Mais "nous sommes rassemblés avant le premier tour", et "chez nous, il n'y aura pas entre les deux tours des marchandages", a-t-il insisté.
"C'est le prix à payer pour l'union!", a renchéri Jean-Claude Gaudin, co-pilote avec M. Fillon du "comité" de la majorité. "Mais, a-t-il dit, au second tour, nos listes seront les mêmes
qu'au premier".
"La gauche, elle, part en ordre dispersé et elle pourra toujours faire l'unité le lundi ou le mardi ..." a ajouté, dubitatif, le sénateur-maire de Marseille.
Un argument que relaie au fil des meetings Valérie Pécresse, tête de liste en Ile-de-France, où la majorité mise sur les bisbilles PS/Verts, alors que le dépôt légal des candidatures du
second tour, et d'éventuelles listes communes, est fixé au mardi 16 mars à 18H00.
"Il va falloir qu'ils (la gauche) recollent tous les morceaux", s'amuse le Nouveau Centre André Santini, qui après avoir menacé de reprendre son autonomie dans le fief de Nicolas
Sarkozy (Hauts-de-Seine), a rafflé à l'UMP Roger Karoutchi la tête de liste départementale.

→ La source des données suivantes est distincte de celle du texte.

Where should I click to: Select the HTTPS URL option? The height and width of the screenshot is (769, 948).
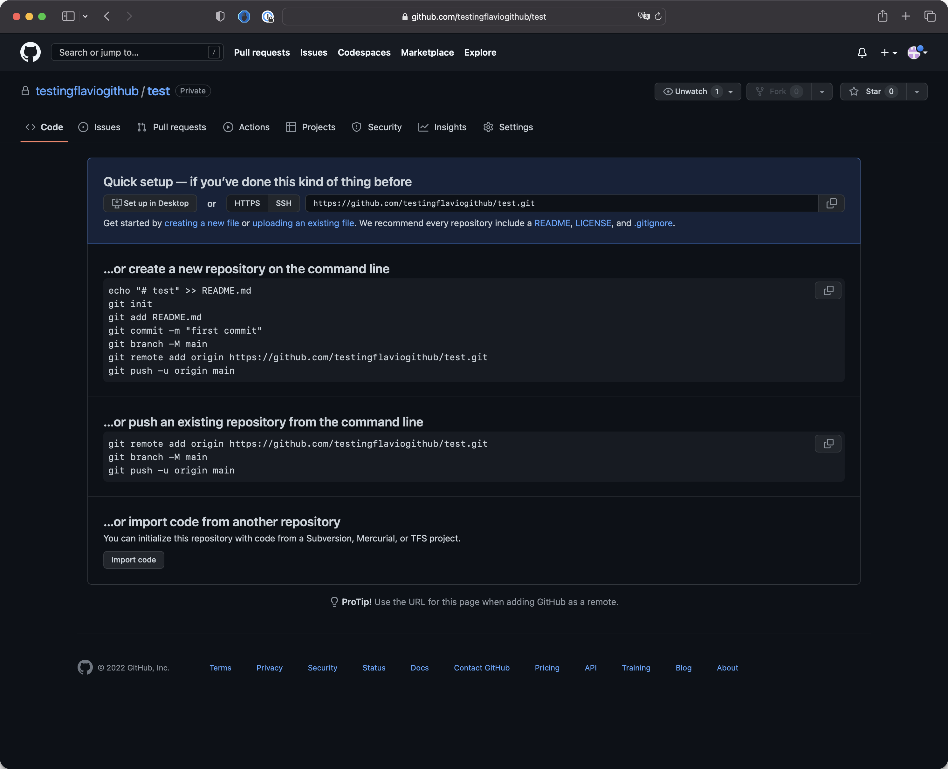pos(247,203)
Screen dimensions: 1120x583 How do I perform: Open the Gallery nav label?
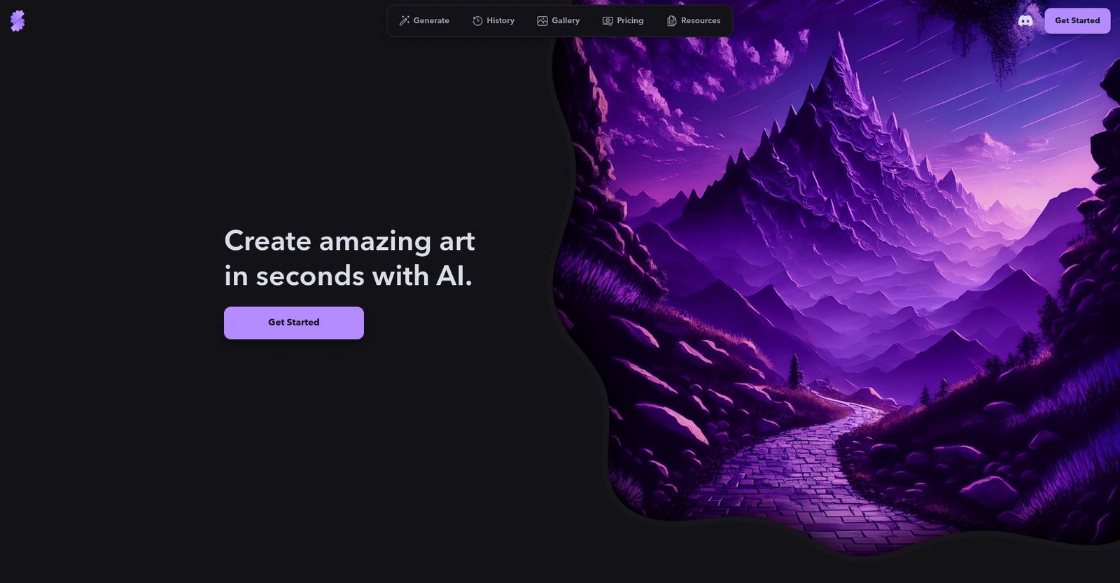point(566,21)
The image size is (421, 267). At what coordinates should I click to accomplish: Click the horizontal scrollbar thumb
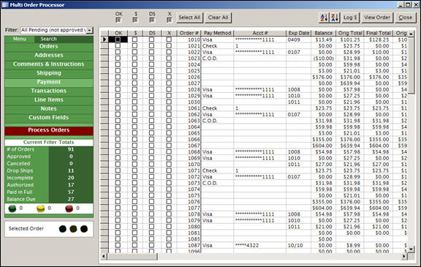click(x=132, y=257)
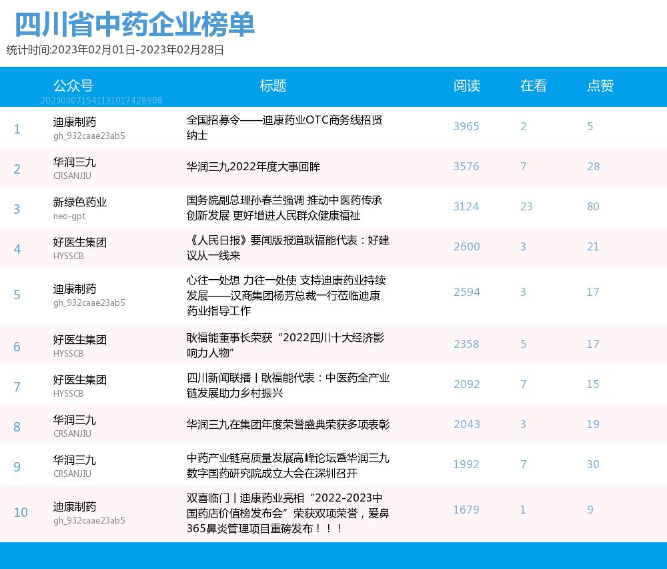Select rank number 10 in the list
The width and height of the screenshot is (667, 569).
(x=21, y=512)
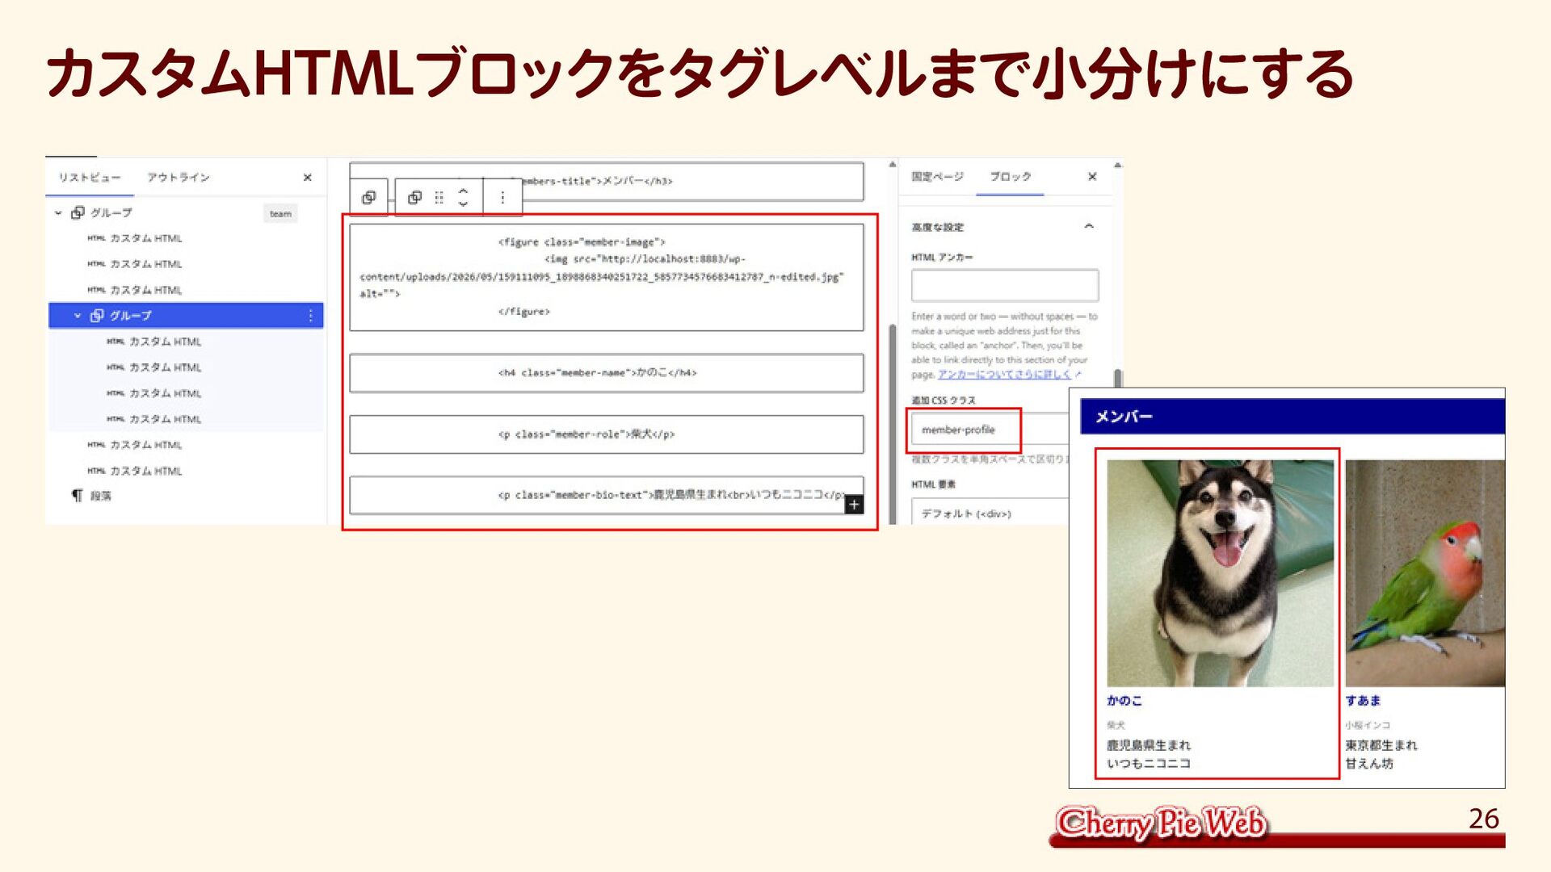Click the shiba dog member photo
This screenshot has height=872, width=1551.
point(1220,573)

Autre région test du rassemblement dans le camp adverse, le Languedoc-Roussillon qui semblait a priori perdu pour la droite a été remis en jeu autant par les risques de dispersions à
gauche au 1er tour (PS/Verts/Front de Gauche) que par les divisions internes au PS entre le président sortant Georges Frêche (exclu du parti) et la candidate officielle de la rue de
Solferino Hélène Mandroux.
"Tout ça ne risque pas de me porter préjudice", ironise Raymond Couderc, tête de liste de la majorité dans la région.